Ant-Man : Les nains aussi ont commencé petits


 
C’est presque devenu une constante pour le Marvel Cinematic Universe : à chaque fois que l’on croit que l’univers va faire péter ses coutures une bonne fois pour toutes (la fois de trop), il arrive à retomber sur ses pattes en dégoupillant intelligemment le gigantisme qui lui est propre et, par ricochet, les attentes du spectateur. Après Captain America : Le Soldat de l’hiver, qui renouait avec brio avec les recettes du thriller parano 70’s (tendance Les Trois jours du Condor – second rôle de Robert Redford inclus) et passait après deux films bouffis de cynisme et d’autosatisfaction (Iron Man 3  et Thor : Le Monde des Ténèbres), Ant-Man à l’intelligence (la chance ?) de passer après deux films qui repoussaient à leur façon les limites du MCU, à savoir Les Gardiens de la Galaxie (en gros, Avengers dans l’espace) et Avengers : L’Ere d’Ultron (les Vengeurs qui déplacent rien de moins qu’une ville entière avec leurs mimines et leurs super-pouvoirs). Forcément, ici, tout est beaucoup plus modeste, puisque l’homme appelé à porter le costume devra faire siens les pouvoirs… d’une fourmi.
 
Un argument un peu risible que le film lui-même tourne en dérision, à tel point que le film ne dose pas toujours de façon exemplaire l’action et la comédie – le temps d’une scène comique avec Paul Rudd située dans une échoppe de glaces, on se croirait presque revenu au magasin d’électroménager de 40 ans, toujours puceau.

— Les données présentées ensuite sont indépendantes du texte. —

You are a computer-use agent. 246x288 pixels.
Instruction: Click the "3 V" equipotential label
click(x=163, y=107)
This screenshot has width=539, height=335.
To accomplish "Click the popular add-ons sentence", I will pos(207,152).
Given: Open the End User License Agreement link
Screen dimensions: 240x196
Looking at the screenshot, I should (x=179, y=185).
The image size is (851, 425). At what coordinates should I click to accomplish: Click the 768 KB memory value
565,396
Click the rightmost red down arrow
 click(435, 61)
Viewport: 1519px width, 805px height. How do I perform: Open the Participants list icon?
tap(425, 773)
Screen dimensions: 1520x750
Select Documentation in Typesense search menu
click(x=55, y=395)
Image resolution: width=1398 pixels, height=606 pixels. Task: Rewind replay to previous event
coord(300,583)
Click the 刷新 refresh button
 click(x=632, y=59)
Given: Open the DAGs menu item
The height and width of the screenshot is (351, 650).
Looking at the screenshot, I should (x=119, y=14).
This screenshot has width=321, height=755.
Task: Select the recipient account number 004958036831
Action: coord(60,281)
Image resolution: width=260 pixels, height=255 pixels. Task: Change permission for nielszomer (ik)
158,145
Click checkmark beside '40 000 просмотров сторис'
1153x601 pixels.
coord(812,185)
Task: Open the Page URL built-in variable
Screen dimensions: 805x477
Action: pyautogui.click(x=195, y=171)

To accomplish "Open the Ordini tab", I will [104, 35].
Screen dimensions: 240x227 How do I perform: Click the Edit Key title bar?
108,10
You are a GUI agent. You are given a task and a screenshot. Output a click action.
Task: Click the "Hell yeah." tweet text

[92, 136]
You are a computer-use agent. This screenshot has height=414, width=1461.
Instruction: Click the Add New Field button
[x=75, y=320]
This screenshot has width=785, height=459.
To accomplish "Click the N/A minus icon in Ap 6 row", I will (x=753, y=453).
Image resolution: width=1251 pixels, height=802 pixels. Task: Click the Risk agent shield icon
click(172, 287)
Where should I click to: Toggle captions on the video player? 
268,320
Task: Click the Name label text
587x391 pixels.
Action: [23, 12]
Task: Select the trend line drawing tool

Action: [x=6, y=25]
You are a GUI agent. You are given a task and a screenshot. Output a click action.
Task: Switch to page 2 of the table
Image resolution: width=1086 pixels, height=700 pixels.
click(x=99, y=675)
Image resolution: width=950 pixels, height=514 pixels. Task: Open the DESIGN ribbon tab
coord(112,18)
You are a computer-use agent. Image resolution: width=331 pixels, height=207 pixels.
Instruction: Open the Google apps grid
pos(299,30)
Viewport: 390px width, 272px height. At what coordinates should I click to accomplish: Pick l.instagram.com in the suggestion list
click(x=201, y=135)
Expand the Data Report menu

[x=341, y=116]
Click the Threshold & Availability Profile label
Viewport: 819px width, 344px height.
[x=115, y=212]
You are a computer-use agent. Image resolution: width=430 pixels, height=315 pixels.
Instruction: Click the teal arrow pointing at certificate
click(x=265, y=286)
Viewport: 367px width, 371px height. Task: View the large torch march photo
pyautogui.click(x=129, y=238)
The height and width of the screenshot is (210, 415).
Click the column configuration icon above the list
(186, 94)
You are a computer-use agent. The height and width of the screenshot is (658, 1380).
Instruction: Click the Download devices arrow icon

Aux côtés de Rudd (impeccable, et par ailleurs la meilleure raison de voir le film), on retrouve Michael Douglas (qui joue comme d’habitude, c’est-à-dire avec une sévérité teintée d’ironie), Evangeline Lilly (qui elle aussi, joue comme d’habitude, soit parfois approximativement), Michael Peña (l’un des meilleurs voleurs de scène actuellement en activité) et Corey Stoll, qui campe un méchant tout sauf d’exception.


  
Là encore, c’est l’un des défauts criants des récents films estampillés Marvel Studios : une incapacité à déployer des méchants vraiment menaçants ou même un tant soit peu bien développés – à l’instar d’Ultron, fatalement sous-utilisé dans un film qui portait pourtant son nom – ce qui, du même coup, influe d'autant plus sur la propension du spectateur à croire aux prétendues faiblesses de ces héros indestructibles, fût-ce des insectes. Les scènes d’action s’en font ressentir : parfois rigolotes, parfois poussives, elles ne restent que trop rarement lisibles. On avait beaucoup (trop) glosé du départ d’Edgar Wright (Shaun of the Dead, Scott Pilgrim) de ce Ant-Man qu’il avait pourtant contribué à mettre en branle dès le départ et certains nont pas manqué de faire des mois, des années, avant sa sortie un procès d’intention au film.
  
Des réflexions somme toute stériles, puisque l’on ne doit pas juger un film à ce qu’il devrait être mais à ce qu’il est. Pour autant, alors que le film est désormais sorti, on peut le dire : la stratégie actuelle de Marvel d’engager des réalisateurs au style transparent (Alan Taylor avec Le Monde des Ténèbres, Peyton Reed avec ce Ant-Man et, dans une moindre mesure, les frères Russo avec Le Soldat de l’Hiver) semble se révéler de moins en moins payante et lassera sans doute plus d’un aficionado du genre (fût-il clément) d’ici peu.
  
Ce qui n’empêche pas Ant-Man de posséder et d’assumer un joli charme suranné : l’intrigue autour du rétrécissement évoque les films de genre des années 50 et 60, du type L’homme qui rétrécit ou Le Voyage fantastique, tandis que celle du cambriolage de haut vol évoque les premiers Mission : Impossible. Une cinéphilie d’un autre temps, donc. Reste que le film donne néanmoins une idée assez précise de ce que Marvel nous vend désormais : des séries B à 200 millions de dollars.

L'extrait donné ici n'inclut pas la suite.